THE TASK: The answer must be one number: how many lines in the records below contain the word "click".

SUPPLIED MATERIAL:

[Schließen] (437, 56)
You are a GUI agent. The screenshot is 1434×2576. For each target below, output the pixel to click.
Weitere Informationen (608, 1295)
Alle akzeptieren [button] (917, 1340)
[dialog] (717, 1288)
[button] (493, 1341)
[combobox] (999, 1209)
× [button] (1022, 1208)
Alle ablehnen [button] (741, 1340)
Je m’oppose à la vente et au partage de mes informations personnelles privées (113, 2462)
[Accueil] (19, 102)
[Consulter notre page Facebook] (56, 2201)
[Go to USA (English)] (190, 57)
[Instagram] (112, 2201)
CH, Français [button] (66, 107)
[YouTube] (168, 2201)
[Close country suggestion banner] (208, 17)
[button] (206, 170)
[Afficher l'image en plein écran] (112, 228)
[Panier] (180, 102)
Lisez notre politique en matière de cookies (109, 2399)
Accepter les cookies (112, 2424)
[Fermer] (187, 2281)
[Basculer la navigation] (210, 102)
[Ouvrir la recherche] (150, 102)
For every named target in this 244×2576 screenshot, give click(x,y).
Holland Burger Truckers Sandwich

WORKED SOLUTION: 2